_WORKING DATA_.
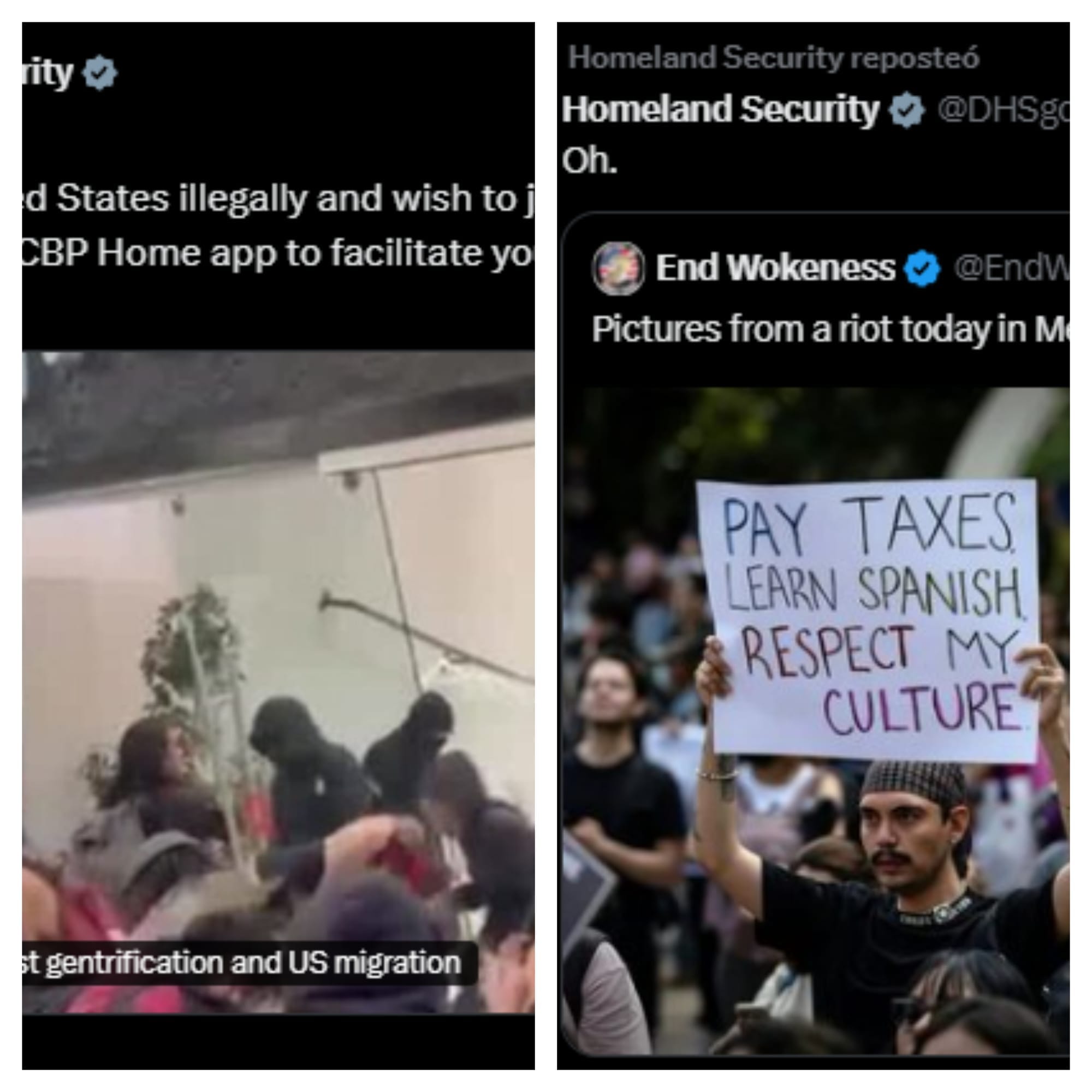Click the End Wokeness profile avatar
This screenshot has height=1092, width=1092.
tap(618, 269)
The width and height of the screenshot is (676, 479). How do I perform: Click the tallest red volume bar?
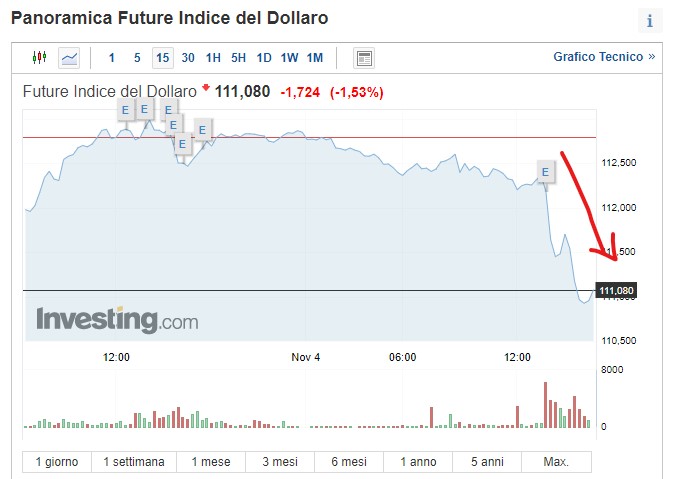click(545, 405)
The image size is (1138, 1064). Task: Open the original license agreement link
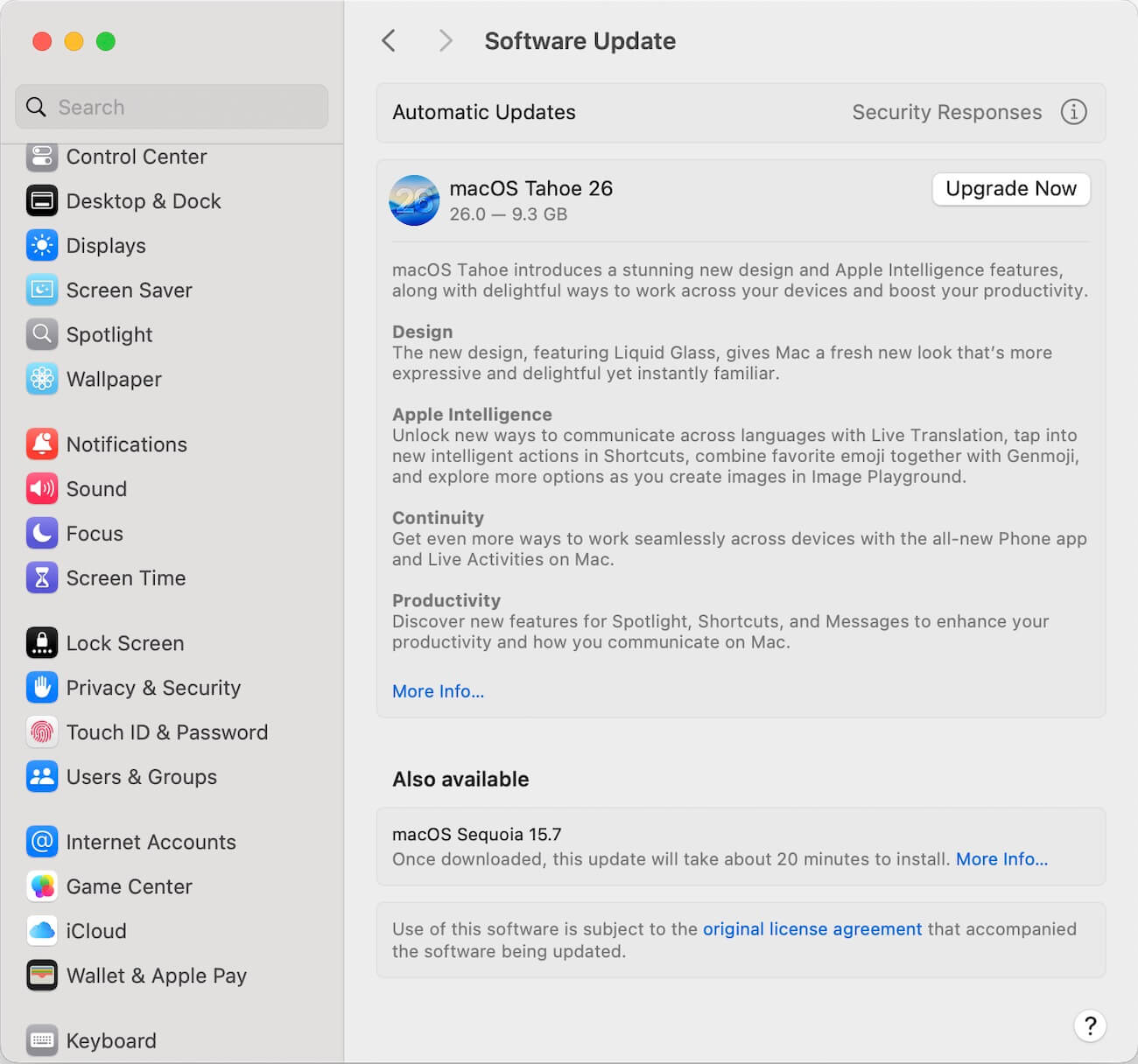pyautogui.click(x=812, y=928)
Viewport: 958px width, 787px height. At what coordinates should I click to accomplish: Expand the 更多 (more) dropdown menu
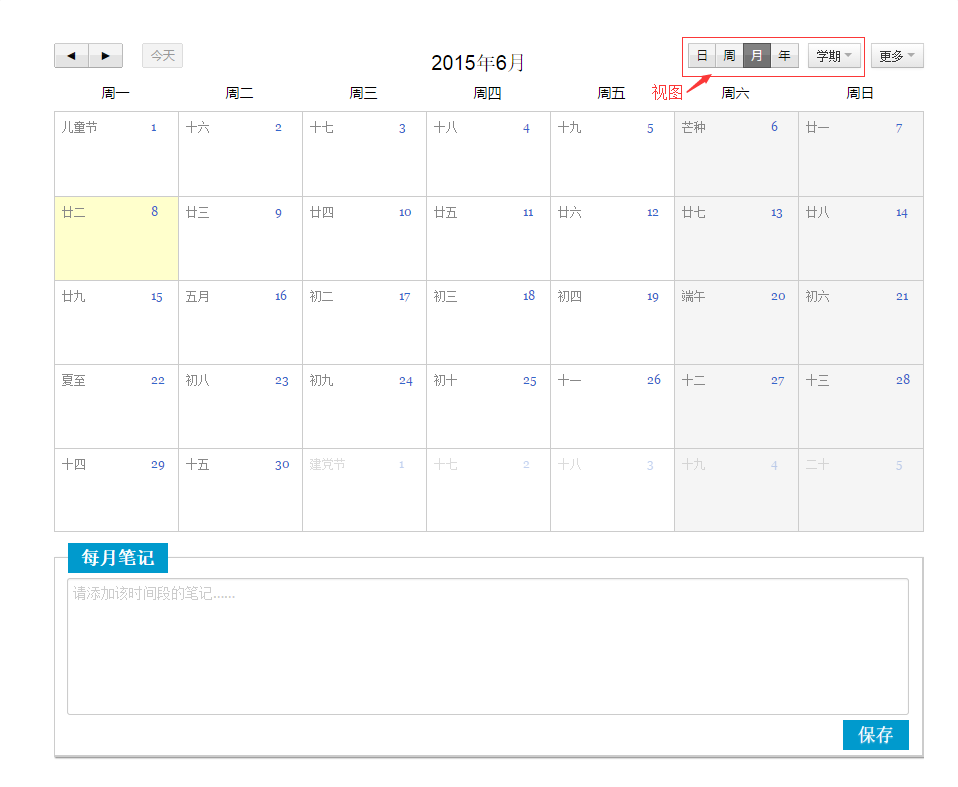coord(897,56)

_WHAT IS REQUIRED_. Here the job is to quote the lines from the one with "The image size" through the end of the material, both included, exactly; please skip the pictures.

_OUTPUT FOR THIS EXERCISE_.
The image size is (1138, 1064). Task: Open the original license agreement link
pyautogui.click(x=812, y=928)
Viewport: 958px width, 787px height. At what coordinates should I click to accomplish: Expand the 更多 (more) dropdown menu
coord(897,56)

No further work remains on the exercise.